CMS believes that four developments will support the delivery of patient-focused care:
- Monitoring and improvement of healthcare quality.
- Medical advances.
- Wellness promotion.
- Value-driven payments.
Quality. Earlier this year, CMS unveiled its “Quality Improvement Roadmap,” whose vision is “the right care for every person every time,” and whose goal is “to make care safe, effective, patient-centered, timely and equitable.” CMS has five strategies for implementing the roadmap: 1) work with other federal and state agencies, as well as nongovernmental partners, to improve care; 2) publish quality measurements and information; 3) reimburse in a way that demonstrates the government’s commitment to supporting providers and practitioners for doing the right thing; 4) assist practitioners and providers in taking advantage of CMS quality initiatives, particularly in the area of electronic health systems; and 5) promote innovation in healthcare technology.
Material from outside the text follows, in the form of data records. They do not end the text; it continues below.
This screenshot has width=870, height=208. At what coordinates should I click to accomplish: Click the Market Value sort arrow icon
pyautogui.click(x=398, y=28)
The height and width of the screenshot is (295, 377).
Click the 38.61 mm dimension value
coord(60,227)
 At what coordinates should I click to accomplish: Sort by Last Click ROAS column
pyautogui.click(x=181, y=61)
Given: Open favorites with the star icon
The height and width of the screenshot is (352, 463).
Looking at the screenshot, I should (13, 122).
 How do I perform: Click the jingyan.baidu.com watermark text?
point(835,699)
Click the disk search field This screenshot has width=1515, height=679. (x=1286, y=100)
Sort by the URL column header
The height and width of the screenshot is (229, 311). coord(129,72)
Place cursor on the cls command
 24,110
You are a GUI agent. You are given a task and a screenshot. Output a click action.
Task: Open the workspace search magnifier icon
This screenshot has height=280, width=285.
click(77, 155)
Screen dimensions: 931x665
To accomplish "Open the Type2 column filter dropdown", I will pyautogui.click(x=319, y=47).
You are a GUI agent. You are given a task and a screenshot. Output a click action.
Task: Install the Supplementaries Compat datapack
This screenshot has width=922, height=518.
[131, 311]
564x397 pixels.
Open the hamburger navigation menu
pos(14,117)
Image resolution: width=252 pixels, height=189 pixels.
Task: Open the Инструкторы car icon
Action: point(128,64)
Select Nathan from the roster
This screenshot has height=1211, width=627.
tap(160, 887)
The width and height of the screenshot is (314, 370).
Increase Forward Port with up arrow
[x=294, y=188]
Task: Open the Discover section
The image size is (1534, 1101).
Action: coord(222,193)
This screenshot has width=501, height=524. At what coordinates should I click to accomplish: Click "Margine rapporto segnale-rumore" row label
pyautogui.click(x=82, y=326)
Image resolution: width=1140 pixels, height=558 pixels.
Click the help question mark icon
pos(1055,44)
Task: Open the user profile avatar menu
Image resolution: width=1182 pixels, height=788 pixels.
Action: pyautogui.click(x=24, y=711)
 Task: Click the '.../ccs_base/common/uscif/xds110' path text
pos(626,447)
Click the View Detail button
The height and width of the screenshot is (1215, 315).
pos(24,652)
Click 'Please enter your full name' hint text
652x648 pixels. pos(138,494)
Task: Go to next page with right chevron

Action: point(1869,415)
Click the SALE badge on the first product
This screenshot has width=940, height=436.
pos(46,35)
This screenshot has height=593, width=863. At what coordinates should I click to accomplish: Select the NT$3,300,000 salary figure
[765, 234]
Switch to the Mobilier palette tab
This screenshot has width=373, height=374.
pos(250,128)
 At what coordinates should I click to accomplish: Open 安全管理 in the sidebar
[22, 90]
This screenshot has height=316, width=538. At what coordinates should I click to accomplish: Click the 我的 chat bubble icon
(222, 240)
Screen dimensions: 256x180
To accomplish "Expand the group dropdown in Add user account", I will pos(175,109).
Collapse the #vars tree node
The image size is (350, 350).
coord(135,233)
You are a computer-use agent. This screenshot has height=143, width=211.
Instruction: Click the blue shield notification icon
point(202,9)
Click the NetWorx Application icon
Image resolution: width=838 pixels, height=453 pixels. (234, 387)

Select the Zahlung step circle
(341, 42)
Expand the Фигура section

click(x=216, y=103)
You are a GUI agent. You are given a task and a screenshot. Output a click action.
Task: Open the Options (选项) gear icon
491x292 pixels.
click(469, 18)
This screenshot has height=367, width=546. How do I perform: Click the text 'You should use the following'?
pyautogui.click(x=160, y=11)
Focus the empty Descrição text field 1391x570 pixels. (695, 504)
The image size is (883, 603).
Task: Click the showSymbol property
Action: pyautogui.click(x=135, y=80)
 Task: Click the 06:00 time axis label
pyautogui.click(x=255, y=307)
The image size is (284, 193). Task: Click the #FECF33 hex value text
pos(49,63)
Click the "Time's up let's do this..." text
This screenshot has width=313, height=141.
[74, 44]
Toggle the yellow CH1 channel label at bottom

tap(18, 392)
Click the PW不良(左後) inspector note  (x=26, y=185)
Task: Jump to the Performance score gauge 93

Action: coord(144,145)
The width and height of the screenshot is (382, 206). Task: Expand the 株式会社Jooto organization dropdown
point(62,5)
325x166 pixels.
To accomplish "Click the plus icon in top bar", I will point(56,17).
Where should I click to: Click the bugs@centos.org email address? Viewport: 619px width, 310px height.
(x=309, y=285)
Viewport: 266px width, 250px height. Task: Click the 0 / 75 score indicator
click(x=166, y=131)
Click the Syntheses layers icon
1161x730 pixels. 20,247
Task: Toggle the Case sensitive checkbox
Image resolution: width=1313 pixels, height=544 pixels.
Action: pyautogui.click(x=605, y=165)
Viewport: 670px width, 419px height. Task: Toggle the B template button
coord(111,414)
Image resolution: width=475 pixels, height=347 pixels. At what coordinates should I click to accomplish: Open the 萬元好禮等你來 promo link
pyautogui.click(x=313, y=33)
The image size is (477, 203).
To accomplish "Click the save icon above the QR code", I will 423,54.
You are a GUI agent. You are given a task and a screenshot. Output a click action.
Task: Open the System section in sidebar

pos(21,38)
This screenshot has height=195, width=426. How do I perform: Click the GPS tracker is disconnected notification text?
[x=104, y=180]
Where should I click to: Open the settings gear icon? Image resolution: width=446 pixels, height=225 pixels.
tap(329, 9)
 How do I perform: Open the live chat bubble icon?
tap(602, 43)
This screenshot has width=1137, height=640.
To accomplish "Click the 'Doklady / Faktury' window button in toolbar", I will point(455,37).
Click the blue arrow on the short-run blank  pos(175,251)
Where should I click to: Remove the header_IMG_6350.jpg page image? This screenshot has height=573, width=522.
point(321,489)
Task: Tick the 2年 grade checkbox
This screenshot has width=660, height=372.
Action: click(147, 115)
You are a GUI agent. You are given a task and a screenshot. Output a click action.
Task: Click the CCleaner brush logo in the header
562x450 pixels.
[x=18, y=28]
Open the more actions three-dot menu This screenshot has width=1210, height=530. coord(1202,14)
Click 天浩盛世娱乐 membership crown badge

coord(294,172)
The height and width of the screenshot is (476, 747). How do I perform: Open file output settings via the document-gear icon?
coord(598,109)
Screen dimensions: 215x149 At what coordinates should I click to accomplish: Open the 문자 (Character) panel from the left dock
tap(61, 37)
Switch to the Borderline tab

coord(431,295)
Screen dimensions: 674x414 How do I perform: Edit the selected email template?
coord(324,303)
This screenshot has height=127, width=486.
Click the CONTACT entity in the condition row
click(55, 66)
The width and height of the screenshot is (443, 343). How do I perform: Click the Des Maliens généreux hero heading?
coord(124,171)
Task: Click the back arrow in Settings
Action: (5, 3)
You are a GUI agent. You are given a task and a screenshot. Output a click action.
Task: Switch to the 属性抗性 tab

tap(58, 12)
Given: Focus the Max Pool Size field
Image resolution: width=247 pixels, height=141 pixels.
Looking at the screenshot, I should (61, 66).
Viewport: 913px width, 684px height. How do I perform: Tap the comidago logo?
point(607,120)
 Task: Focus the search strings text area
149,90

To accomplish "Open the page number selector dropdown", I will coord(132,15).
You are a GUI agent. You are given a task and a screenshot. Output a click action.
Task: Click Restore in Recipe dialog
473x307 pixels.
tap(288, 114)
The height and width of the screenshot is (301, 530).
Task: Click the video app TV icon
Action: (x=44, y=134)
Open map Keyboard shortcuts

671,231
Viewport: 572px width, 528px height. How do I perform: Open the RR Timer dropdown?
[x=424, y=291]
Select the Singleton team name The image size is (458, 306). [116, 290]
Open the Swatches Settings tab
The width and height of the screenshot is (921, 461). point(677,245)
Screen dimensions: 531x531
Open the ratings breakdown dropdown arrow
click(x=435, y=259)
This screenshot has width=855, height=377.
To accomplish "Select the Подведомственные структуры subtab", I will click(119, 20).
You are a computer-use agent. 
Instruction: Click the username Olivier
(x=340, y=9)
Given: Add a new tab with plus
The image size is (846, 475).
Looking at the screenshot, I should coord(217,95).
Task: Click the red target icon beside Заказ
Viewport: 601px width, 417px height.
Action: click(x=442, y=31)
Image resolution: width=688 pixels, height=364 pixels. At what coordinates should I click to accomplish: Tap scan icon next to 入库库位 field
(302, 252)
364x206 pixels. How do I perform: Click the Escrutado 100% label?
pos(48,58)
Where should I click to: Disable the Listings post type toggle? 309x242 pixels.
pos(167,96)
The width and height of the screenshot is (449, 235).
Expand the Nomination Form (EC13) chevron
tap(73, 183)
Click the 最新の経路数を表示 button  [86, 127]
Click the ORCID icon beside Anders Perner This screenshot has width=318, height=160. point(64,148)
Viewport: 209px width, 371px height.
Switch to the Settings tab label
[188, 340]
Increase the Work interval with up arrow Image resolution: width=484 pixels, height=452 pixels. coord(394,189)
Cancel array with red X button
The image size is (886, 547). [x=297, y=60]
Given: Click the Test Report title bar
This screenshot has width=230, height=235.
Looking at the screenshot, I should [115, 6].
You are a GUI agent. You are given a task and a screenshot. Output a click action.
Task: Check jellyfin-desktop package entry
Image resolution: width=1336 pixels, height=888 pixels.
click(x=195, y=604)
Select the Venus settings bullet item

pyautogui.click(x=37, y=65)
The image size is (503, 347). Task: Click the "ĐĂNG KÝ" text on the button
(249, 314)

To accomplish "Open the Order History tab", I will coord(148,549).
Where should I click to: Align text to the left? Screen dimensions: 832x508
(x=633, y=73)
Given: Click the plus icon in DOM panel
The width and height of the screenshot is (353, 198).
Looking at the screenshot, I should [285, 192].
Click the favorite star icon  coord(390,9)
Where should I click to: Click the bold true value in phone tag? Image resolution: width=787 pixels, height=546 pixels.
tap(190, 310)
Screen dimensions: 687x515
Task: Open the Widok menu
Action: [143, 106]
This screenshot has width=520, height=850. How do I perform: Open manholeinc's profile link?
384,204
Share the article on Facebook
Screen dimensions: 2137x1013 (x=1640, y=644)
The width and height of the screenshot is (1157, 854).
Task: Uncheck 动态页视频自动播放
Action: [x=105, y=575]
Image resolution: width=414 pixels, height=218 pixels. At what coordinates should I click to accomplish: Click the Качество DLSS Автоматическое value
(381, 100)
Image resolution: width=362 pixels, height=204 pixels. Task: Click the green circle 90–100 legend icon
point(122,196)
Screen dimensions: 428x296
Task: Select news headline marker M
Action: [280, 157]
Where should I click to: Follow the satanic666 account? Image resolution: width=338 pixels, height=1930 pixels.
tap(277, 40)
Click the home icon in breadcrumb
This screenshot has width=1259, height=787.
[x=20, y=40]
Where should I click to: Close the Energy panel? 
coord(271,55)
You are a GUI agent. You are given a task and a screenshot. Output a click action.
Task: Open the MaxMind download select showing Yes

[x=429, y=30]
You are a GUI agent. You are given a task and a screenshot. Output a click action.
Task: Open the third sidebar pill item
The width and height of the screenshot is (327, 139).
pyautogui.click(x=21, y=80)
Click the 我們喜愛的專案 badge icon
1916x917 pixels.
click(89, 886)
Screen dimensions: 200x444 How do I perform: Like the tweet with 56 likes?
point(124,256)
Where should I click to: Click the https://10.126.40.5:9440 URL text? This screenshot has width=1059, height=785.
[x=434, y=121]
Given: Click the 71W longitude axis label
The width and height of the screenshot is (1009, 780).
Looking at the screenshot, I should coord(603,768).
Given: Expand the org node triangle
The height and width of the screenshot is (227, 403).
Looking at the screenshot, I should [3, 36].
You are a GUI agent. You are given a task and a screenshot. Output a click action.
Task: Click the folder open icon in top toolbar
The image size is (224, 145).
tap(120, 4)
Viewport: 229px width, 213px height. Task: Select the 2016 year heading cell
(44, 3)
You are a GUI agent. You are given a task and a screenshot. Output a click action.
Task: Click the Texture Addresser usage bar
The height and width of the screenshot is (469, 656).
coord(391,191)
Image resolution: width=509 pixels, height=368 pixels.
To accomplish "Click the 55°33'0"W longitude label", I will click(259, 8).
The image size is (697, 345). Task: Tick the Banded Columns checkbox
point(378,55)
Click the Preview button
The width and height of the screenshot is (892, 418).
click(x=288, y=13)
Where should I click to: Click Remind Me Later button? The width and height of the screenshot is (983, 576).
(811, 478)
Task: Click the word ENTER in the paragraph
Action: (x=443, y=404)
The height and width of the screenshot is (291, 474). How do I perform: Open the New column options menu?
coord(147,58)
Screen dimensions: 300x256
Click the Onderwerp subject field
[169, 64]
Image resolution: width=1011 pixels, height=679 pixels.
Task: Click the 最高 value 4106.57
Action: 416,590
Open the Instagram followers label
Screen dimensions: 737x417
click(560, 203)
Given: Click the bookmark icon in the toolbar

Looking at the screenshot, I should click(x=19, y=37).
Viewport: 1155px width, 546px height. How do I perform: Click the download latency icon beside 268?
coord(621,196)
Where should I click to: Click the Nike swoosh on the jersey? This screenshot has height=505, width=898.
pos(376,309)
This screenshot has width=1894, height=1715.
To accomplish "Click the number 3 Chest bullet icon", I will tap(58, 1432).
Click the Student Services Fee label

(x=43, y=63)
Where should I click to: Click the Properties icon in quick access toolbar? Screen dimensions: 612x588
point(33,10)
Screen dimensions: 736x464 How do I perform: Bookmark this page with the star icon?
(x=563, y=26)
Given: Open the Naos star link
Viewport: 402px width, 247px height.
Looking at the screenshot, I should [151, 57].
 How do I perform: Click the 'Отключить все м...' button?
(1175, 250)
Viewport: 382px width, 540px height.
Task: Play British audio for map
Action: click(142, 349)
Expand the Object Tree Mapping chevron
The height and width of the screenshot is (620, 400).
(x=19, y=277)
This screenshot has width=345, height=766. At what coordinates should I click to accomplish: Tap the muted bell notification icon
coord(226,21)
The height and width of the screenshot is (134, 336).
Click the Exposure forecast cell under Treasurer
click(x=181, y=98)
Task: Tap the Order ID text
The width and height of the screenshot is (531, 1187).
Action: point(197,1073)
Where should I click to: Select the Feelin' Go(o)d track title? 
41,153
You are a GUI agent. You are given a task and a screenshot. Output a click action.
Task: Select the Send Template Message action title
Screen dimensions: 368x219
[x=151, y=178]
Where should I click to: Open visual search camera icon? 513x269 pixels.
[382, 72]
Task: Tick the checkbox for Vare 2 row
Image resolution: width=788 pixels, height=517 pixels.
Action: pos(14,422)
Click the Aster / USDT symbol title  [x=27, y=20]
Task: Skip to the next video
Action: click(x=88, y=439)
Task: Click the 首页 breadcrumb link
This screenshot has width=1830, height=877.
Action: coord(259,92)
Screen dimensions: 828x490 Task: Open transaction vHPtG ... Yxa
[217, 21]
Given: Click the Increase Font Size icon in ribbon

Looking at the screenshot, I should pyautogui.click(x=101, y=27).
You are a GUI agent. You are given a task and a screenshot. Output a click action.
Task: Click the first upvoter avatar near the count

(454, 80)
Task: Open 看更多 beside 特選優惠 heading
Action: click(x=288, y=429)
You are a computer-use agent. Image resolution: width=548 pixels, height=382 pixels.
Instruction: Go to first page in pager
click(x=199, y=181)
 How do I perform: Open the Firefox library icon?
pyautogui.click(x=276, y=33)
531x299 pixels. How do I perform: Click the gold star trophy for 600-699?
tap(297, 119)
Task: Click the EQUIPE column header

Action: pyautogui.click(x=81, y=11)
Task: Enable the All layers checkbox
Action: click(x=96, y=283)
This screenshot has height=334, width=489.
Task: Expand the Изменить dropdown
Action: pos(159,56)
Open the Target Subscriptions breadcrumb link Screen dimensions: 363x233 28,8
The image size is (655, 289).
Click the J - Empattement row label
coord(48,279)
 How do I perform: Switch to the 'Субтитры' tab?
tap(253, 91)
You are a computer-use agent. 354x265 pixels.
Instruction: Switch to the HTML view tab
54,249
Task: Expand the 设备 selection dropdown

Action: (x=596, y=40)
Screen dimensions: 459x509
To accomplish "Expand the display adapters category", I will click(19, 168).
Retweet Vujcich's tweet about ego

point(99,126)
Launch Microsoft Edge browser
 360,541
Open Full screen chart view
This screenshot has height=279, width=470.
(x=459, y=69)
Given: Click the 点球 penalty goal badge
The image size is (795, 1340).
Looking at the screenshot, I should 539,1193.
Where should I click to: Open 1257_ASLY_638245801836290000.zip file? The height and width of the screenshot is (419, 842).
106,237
Medical advances. CMS is committed to speeding the adoption (and reimbursement) of proven, innovative technologies, said Kelly, who knows something about medical technology, having worked for both Premier and AdvaMed, the association for medical products manufacturers. Currently, 10 to 15 years can elapse between the time someone conceives an idea for a new medical technology, and the time when it is used and being reimbursed by the government. The idea is to create a parallel review process that would collapse the review times of FDA and CMS.
Wellness promotion. Ninety-five percent of Medicare dollars are spent treating healthcare problems, Kelly said. CMS would like to spend a greater proportion of those dollars on prevention and risk-factor modification (such as smoking cessation and weight loss). The new Medicare prescription drug benefit is a step in the right direction, because helping seniors pay for their pharmaceuticals may reduce non-compliance with drug therapy and its accompanying health problems, she said.
Value-driven payments. Already, Medicare pays more to hospitals that report quality measures than those that do not, said Kelly. “We’re looking at other ways to incent reporting and pay-for-performance.”
States are suffering too, said Kate Witek, auditor of public accounts for the state of Nebraska, whose healthcare costs have been escalating 12 percent per year for some time. Since 1987, Medicaid has grown from 8.6 percent of state spending to close to 18 percent of state spending.
In states such as Nebraska, lawmakers in the past have postponed the tough decisions, but that’s no longer an option, said Witek. Among actions being taken by some states to reduce costs are the following:
Improvement of fraud units. Experts estimate that as many as 10 percent of healthcare costs are eaten up by fraud, Witek said. Add to that the cost of medically unnecessary (if not fraudulent) procedures.
Improvements in contract proposals and monitoring. States are challenging sole-source contracts, said Witek.
Changes in eligibility. Some states are lowering income eligibility for Medicaid or dropping coverage for certain classifications of illnesses and procedures.
Implementation of other cost-containment initiatives, including preferred-drug lists (to encourage Medicaid recipients to use generic drugs or less expensive brand drugs) and drug purchasing pools (essentially, group purchasing organizations comprising states instead of individual healthcare providers).
In the future, expect state legislatures to continue the fight by 1) focusing on preventive care (to cut down on the need for costly, long-term institutional care), 2) encouraging disease management programs (which, along with preventive care, “offers the greatest opportunity for the aging Baby Boomer population,” according to Witek), and 3) exploiting information technology, including the Internet, to encourage competitive pricing and the adoption of electronic medical records.